Recorde-se que, à medida que as velhas histórias da carochinha e outras foram sendo deixadas à margem nos programas educacionais, a industrialização dos povos e as lutas pela aquisição consumista das pessoas produziram terríveis vazios existenciais, roubando o significado profundo da vida humana.
Ante a ausência de uma linguagem psicológica própria para preencher essas lacunas de objetivo no transcurso da vida física, foram criados novos deuses, conforme os padrões comportamentais do momento, mascarando muitos conflitos e dando curso à vigência de mitos que pudessem superar a desinteressante e cansativa jornada operacional, com a qual o ser se encontra a braços.
Ressurgiram as músicas ruidosas, primitivas, exigindo os movimentos tribais do corpo, com os acepipes da exacerbada sensualidade, favorecendo os jogos exaustivos do sexo e da embriaguez dos sentidos, como fontes de prazer e abismos de esquecimento da responsabilidade de consciência perante as exigências da evolução intelecto-moral.

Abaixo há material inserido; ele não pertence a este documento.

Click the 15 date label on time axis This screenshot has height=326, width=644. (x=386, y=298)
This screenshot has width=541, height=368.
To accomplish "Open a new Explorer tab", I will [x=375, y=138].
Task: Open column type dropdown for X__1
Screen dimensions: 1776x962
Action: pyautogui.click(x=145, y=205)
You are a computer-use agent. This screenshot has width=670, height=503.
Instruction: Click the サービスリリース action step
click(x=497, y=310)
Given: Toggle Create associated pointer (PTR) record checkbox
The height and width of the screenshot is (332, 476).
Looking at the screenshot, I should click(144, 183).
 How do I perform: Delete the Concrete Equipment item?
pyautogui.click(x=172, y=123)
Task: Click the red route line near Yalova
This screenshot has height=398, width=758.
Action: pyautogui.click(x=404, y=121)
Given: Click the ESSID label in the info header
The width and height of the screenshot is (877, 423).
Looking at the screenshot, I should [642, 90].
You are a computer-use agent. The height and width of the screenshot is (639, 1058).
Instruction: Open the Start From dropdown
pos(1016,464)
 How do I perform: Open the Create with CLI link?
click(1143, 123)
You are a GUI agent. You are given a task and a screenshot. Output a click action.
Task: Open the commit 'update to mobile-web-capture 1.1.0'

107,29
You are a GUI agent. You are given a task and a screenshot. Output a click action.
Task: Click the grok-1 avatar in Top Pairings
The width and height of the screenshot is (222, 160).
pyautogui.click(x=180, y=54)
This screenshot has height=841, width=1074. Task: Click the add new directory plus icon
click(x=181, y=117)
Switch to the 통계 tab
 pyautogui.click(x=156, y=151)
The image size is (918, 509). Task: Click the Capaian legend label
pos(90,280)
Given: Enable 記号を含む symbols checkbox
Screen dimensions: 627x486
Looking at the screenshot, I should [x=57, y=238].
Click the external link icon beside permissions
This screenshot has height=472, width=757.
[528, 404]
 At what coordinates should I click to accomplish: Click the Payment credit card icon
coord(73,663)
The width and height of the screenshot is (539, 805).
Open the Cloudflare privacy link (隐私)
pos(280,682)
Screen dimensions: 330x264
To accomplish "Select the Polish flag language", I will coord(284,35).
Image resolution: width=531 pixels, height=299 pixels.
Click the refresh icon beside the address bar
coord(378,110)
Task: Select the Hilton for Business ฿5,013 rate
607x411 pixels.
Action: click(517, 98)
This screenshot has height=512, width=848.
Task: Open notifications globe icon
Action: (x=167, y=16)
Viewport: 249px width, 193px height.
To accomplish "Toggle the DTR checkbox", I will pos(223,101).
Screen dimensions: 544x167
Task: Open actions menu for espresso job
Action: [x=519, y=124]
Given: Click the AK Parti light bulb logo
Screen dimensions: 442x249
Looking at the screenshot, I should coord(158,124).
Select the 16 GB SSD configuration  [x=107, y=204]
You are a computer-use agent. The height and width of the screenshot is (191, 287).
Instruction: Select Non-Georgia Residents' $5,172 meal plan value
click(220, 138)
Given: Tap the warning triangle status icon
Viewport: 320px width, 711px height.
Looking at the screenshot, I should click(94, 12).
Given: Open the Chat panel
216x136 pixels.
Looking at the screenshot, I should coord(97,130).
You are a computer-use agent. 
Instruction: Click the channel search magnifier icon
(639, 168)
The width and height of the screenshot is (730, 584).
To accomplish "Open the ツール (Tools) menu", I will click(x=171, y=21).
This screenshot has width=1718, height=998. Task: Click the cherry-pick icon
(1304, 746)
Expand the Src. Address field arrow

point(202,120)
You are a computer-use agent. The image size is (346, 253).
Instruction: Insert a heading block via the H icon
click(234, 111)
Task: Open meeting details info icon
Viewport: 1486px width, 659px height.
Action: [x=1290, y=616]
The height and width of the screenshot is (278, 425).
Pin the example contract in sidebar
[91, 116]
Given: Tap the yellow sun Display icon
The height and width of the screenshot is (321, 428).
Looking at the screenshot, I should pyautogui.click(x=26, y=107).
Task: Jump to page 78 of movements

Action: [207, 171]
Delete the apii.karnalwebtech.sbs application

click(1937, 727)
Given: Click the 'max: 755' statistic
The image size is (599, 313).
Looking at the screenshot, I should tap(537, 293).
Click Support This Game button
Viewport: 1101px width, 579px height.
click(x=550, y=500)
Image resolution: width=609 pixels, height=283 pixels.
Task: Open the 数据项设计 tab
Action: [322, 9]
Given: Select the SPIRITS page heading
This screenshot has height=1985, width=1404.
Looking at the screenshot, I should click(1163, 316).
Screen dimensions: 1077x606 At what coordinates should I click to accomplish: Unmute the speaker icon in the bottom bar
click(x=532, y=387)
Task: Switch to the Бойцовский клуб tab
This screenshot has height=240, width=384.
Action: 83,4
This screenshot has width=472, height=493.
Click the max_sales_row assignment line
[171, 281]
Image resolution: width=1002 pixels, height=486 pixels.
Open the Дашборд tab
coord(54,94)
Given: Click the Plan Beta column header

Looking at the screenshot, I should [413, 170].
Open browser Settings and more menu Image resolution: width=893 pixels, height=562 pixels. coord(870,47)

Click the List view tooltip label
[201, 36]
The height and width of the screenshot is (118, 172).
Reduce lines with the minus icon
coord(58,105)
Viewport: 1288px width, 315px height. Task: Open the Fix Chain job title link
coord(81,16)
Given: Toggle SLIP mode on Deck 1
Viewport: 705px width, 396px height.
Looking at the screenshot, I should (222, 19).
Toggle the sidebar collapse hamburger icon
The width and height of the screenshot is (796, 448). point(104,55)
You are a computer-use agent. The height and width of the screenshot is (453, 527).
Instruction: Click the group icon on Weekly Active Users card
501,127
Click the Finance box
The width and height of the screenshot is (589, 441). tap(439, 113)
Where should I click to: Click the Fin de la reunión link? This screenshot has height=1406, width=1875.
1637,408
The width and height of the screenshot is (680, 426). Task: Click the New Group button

Os desportos ressuscitaram os seus gladiadores, nos mais violentos, ou trouxeram de volta os semideuses das competições de todo gênero, empenhados em vencer sempre, sem o menor respeito pelo prazer de competir.
O profissionalismo impiedoso disseminou organizações, algumas criminosas, sem dúvida, nas quais o atleta é apenas objeto de interesse comercial, que deve ser eliminado quando já não atenda às paixões mafiosas e às dos fanáticos que os adoram, matam e morrem por eles, terminando por devorá-los também...
O exacerbar das paixões produz o delírio das massas e os mitos comandam os espetáculos, violentos uns, selvagens outros, ridículos vários, na sua quase totalidade constituídos por fantoches que são conduzidos por expertos na arte de manipulá-los.
O prazer, em tais situações, torna-se substituído pelo gozo dos sentidos apenas, que combure, atirando no desespero pela conquista de outros novos e incessantes, sem que a satisfação proporcione beleza, tranquilidade, nem harmonia.
Com predominância nos mitos da violência, que sustentam e mantêm os instintos primários, de que o homem já deveria estar libertado, os festivais da loucura arrastam multidões de delirantes, que se entregam à volúpia, ao entretenimento desastroso, cujos desfechos são conduzidos pelas drogas, pela exaustão dos sentidos, pelos enfrentamentos homicidas, pela desintegração da identidade humana...
Tão cruel é essa irrupção mitológica na atualidade que, muitos dos seus aficionados, ao se entregarem à dominante avalanche informativa pela mídia desregrada, introjetam o mito do poder, da glória, da força e, desenvolvendo músculos e condutas, passam a acreditar-se como predestinados à imortalidade física, ao fascínio do arrastamento das multidões que os idolatram, tornando as próprias existências insuportáveis, que somente podem continuar levando, quando mergulhados nas drogas que os abatem e consomem nas infelizes overdoses.
No início, a busca de popularidade atira-os a todos no abismo, e quaisquer expedientes que chamem a atenção, seja através da figura abominável, jocosa, singular, exótica, dão lugar a um estereótipo que fascina os grupos desavisados, que estão sempre à cata de novidades... E ao se fazerem conhecidos, cercam-se de seguranças, disfarçam-se, em nome da privacidade que nunca tiveram, porque receiam ser descobertos, ter desveladas suas fragilidades e conflitos, somente conhecidos do grupo dos eleitos que os assessoram.
O ser humano, porém, avança para a Realidade, na qual, queira ou não, se encontra mergulhado, por ser centelha viva e inextinguível.
Lentamente, porque o progresso é inestancável, passa a onda que avassala por um momento, sucedendo à outra, que também desaparecerá, a evolução impõe-se inevitável, e a busca do Si propiciará diferente conduta, abrindo espaço para a autenticidade, para a interiorização, para o autodescobrimento.
Por muito tempo a prevalência do mito no inconsciente humano regerá o seu comportamento. Inobstante essa presença, desenhar-se-ão programas de ascensão, mediante os sonhos de beleza, de paz e liberdade plena, que darão surgimento a futuros arquétipos que se insculpirão no inconsciente, procedendo das experiências no mundo espiritual, onde a vida estua, e ressumando na Terra, onde se desenvolverão os programas da evolução.